* To do *
An exact retyping of all lines below is the answer; pictures do not belong in it.

* Material for the task *
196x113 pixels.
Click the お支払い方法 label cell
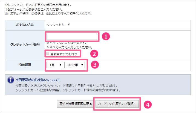pyautogui.click(x=25, y=25)
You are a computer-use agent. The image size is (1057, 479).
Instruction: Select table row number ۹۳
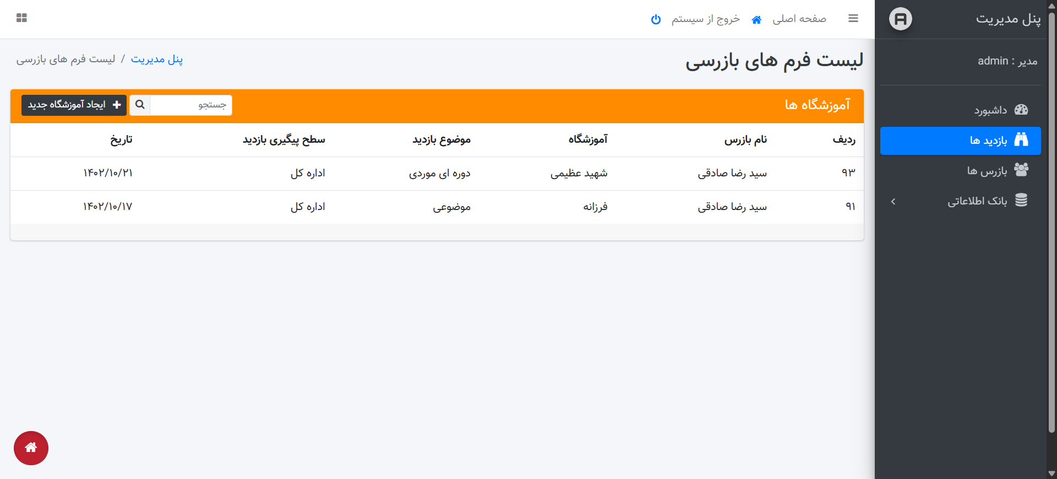coord(437,173)
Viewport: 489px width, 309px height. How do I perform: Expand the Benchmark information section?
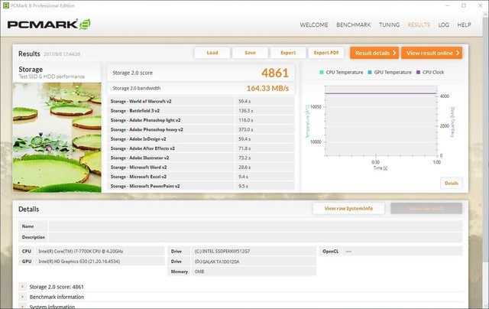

* Answer box *
196x113 pixels.
Click the お支払い方法 label cell
pyautogui.click(x=25, y=25)
You are a computer-use agent. The image size is (1057, 479).
Instruction: Select table row number ۹۳
coord(437,173)
Viewport: 489px width, 309px height. How do I perform: Expand the Benchmark information section?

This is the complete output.